• PROBLEM:
In the passage on retrieval quality in RAG systems, by about how many percentage points does LLM accuracy drop when the relevant passage sits in the middle of a long retrieval window instead of at the edges?

• PASSAGE TO READ:
In Liu et al. (2023), "Lost in the Middle: How Language Models Use Long Contexts" (arXiv:2307.03172), the authors show that LLM accuracy drops by roughly 20 percentage points when the relevant passage sits in the middle of a long retrieval window instead of at the edges. That is not a model problem you can prompt-engineer away. It is a retrieval problem your system inherits silently.
Production RAG stacks compound this. The Ragas evaluation framework (Es et al., 2023, arXiv:2309.15217) breaks retrieval quality into four orthogonal axes — faithfulness, answer relevance, context precision, and context recall — and finds that most live systems score below 0.7 on at least two of them when measured against held-out user questions. The dominant failure mode is not hallucination; it is the model dutifully answering from the wrong fragment.
Teams almost never instrument for this. Anthropic's 2024 retrieval-grounded report, Stanford's HELM benchmark, and the OpenAI Evals corpus all converge on the same observation: the bug is rarely in the model. It is in what the model was handed. And the handoff happens inside infrastructure most teams treat as a black box.

• DATASET:
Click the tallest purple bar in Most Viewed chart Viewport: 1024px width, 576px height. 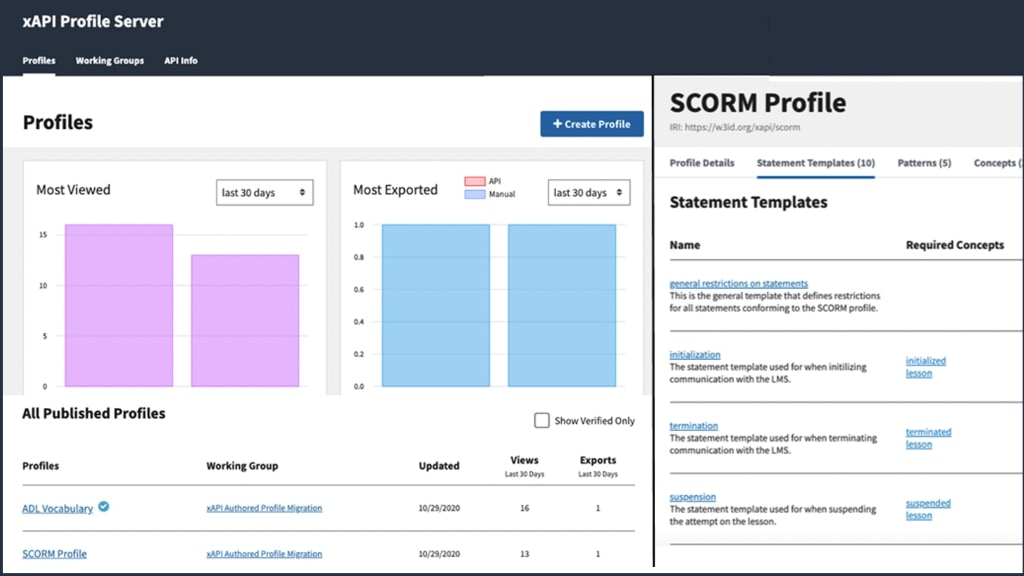(x=119, y=305)
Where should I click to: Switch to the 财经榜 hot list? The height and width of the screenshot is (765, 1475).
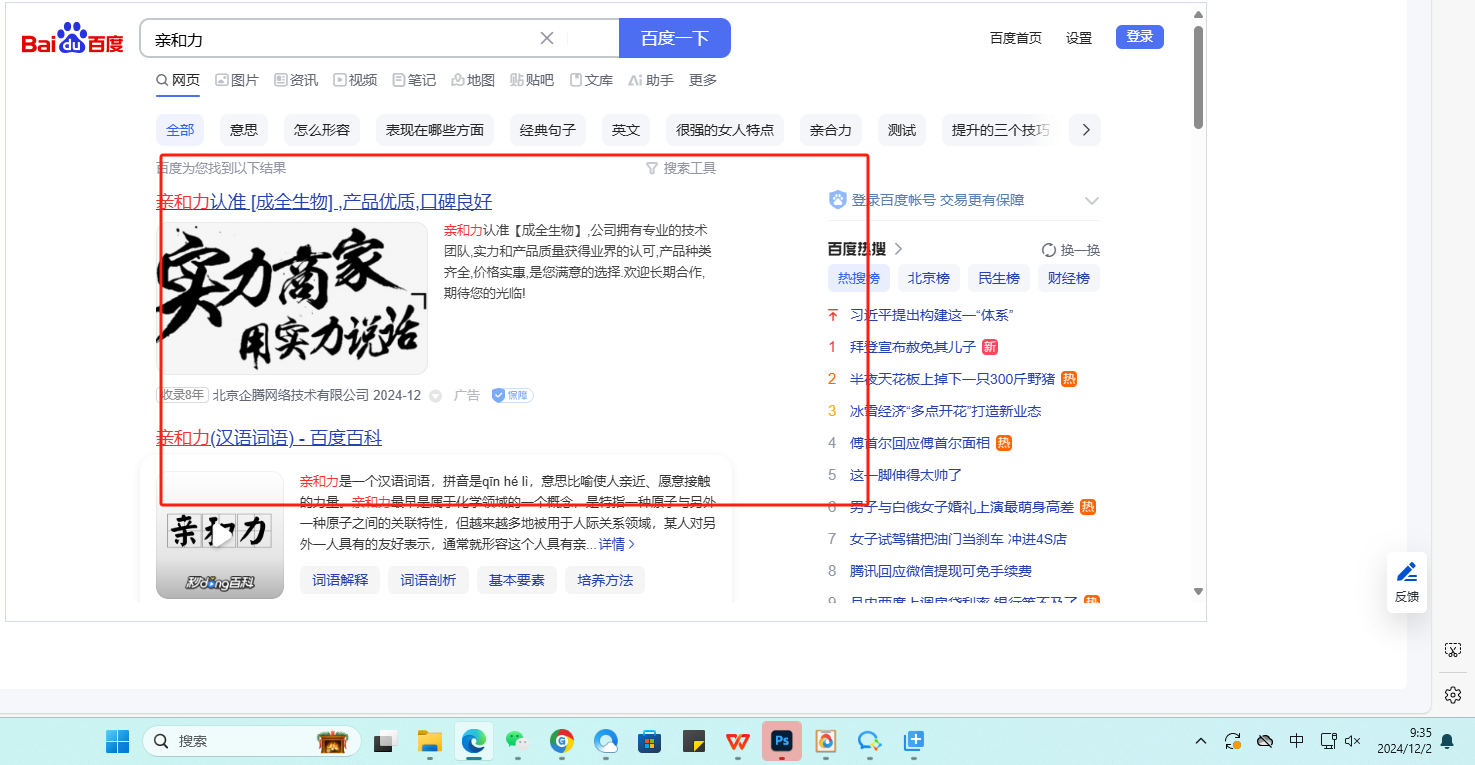pos(1068,278)
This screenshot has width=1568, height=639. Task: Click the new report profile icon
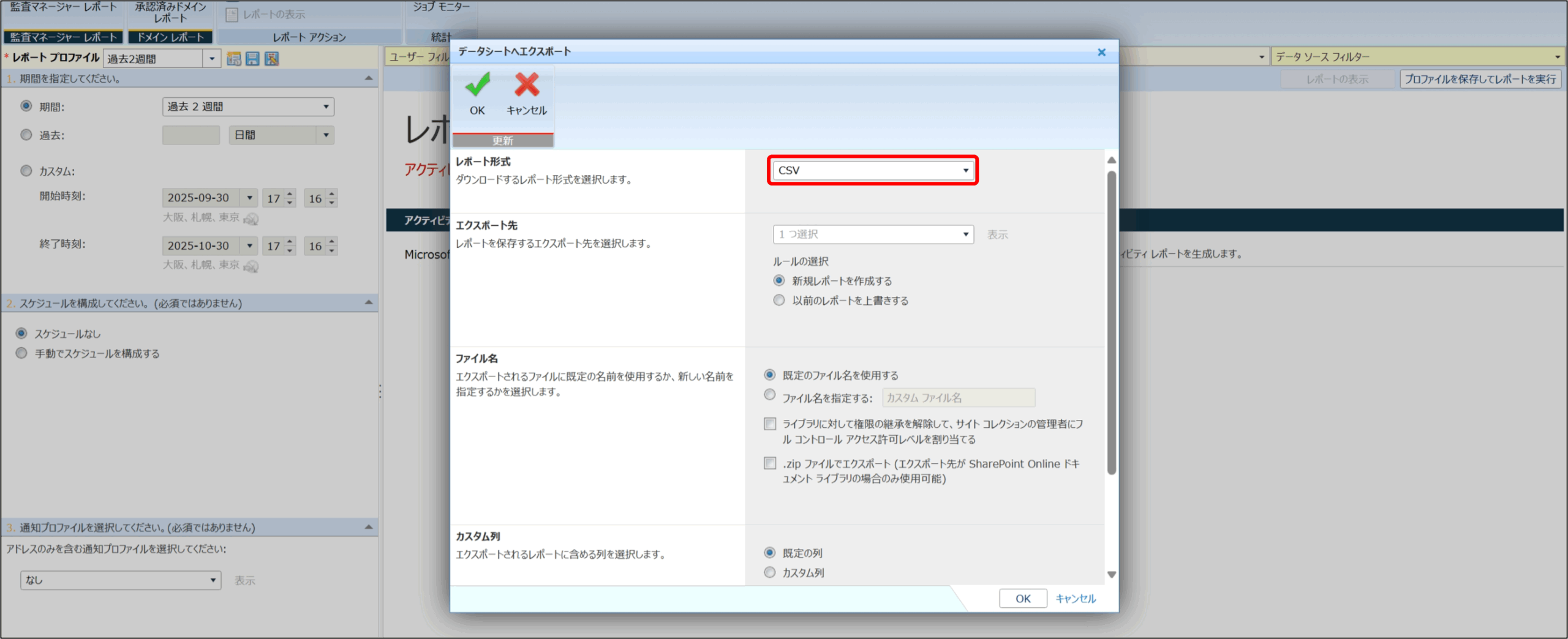pos(233,59)
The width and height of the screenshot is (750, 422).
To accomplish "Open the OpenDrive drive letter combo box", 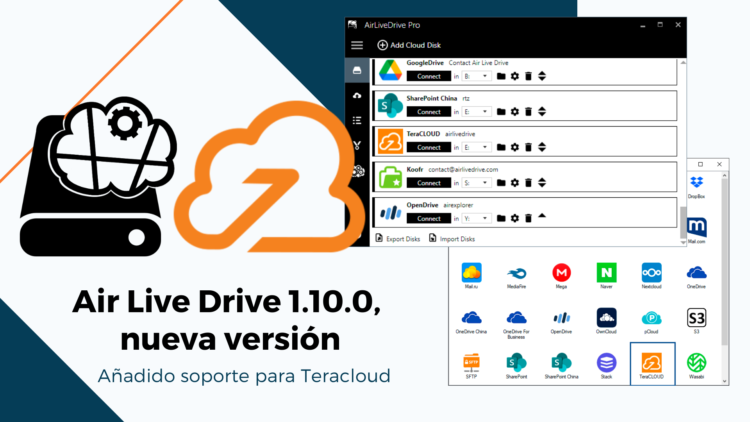I will (476, 218).
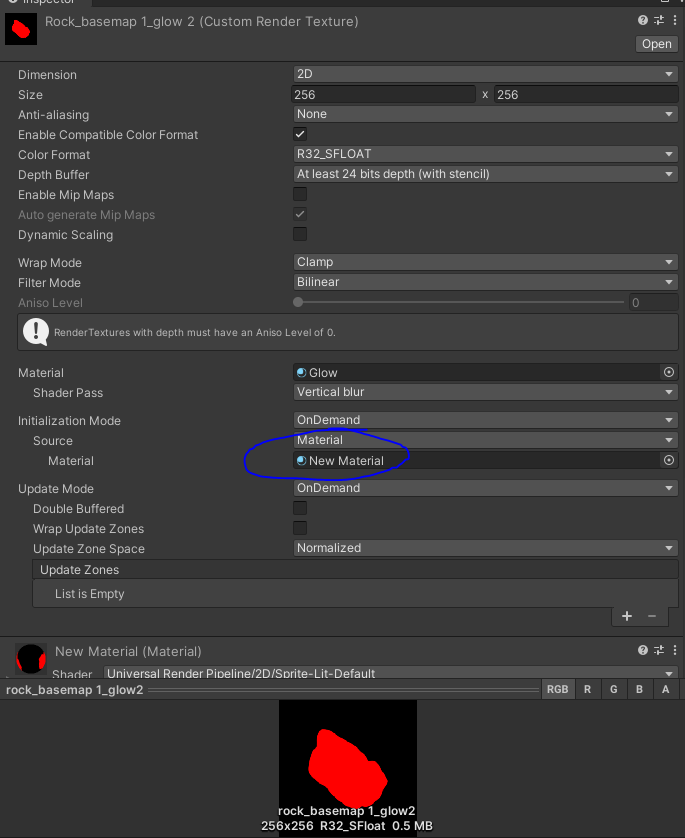This screenshot has height=838, width=685.
Task: Open object picker for New Material field
Action: tap(669, 460)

• TASK SOLUTION:
Roughly 20 percentage points.